TRIBUNAL CANTONAL
COUR DE DROIT ADMINISTRATIF ET PUBLIC
Arrêt du 11 janvier 2013
Composition
M. François Kart, président; M. André Jomini et M. Rémy Balli,
juges.
Recourantes
X.________, à 1********,
Autorité intimée
Département des infrastructures et
des ressources humaines, représenté par le Service des routes,
Autorité concernée
Service des forêts, de la faune et
de la nature,
Objet
Recours X.________ c/ décision du Département des
infrastructures et des ressources humaines du 13 novembre 2012 (interdiction
de circuler sur les berges de la Broye - Publication FAO du 13 novembre 2012)
La Cour de droit administratif et public
vu le recours déposé le 7 décembre 2012 par X.________,
vu l'accusé de réception impartissant un délai au 31 décembre
2012 pour effectuer un dépôt de garantie, sous peine d'irrecevabilité du
recours,
Considérant
que l'avance requise n'a pas été effectuée dans le délai prescrit,
que le tribunal ne peut ainsi entrer en matière sur le recours
(art. 47 al. 3 de la loi du 28 octobre 2008 sur la procédure administrative [LPA-VD ;
RSV 173.36]),
Par
ces motifs
la Cour de droit administratif et public
du Tribunal cantonal
arrête:
I.
Le recours est irrecevable.
II.
Il n'est pas perçu d'émolument, ni alloué de dépens.
III.
Une éventuelle avance de frais tardive sera restituée.

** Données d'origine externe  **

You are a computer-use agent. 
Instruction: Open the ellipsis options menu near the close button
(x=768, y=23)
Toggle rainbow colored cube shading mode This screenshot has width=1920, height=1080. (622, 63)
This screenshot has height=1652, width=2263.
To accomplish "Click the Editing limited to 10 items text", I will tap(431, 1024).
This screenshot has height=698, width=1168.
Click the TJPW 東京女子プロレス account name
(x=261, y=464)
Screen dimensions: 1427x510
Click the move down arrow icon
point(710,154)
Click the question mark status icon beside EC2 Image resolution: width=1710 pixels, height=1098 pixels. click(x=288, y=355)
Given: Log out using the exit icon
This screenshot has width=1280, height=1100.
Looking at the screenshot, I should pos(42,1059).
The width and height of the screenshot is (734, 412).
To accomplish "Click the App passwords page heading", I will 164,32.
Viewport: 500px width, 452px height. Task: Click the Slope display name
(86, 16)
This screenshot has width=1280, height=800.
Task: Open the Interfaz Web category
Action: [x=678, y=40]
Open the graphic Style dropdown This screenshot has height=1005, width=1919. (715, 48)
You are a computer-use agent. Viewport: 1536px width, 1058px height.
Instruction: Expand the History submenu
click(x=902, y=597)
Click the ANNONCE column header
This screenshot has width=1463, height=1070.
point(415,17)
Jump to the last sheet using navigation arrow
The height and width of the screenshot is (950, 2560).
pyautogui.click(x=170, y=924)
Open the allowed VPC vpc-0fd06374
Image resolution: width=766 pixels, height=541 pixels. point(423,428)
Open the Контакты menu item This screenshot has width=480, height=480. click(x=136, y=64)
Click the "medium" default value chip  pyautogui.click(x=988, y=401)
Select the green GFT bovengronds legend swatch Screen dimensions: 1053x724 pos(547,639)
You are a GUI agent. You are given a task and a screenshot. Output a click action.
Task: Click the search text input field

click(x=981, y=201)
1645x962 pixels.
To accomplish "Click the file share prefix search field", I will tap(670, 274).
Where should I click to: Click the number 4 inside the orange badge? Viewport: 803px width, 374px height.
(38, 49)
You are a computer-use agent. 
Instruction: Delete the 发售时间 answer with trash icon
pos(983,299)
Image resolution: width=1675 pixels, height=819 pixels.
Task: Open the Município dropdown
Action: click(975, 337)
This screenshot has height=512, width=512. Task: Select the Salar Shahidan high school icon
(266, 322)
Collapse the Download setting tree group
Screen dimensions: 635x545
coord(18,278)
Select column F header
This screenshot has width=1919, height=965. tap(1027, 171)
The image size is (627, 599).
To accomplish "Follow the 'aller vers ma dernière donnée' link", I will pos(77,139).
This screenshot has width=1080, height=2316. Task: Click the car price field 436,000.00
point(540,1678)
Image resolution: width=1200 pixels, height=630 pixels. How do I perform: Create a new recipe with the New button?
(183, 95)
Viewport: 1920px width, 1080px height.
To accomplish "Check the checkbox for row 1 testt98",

Lausanne, le 11 janvier 2013
Le président:
Le présent arrêt est communiqué aux destinataires de
l'avis d'envoi ci-joint.
Il peut faire l'objet, dans les trente jours suivant sa
notification, d'un recours au Tribunal fédéral. Le recours en matière de droit
public s'exerce aux conditions des articles 82 ss de la loi du 17 juin 2005 sur
le Tribunal fédéral (LTF - RS 173.110), le recours constitutionnel subsidiaire
à celles des articles 113 ss LTF. Le mémoire de recours doit être rédigé dans
une langue officielle, indiquer les conclusions, les motifs et les moyens de
preuve, et être signé. Les motifs doivent exposer succinctement en quoi l’acte
attaqué viole le droit. Les pièces invoquées comme moyens de preuve doivent
être jointes au mémoire, pour autant qu’elles soient en mains de la partie; il
en va de même de la décision attaquée.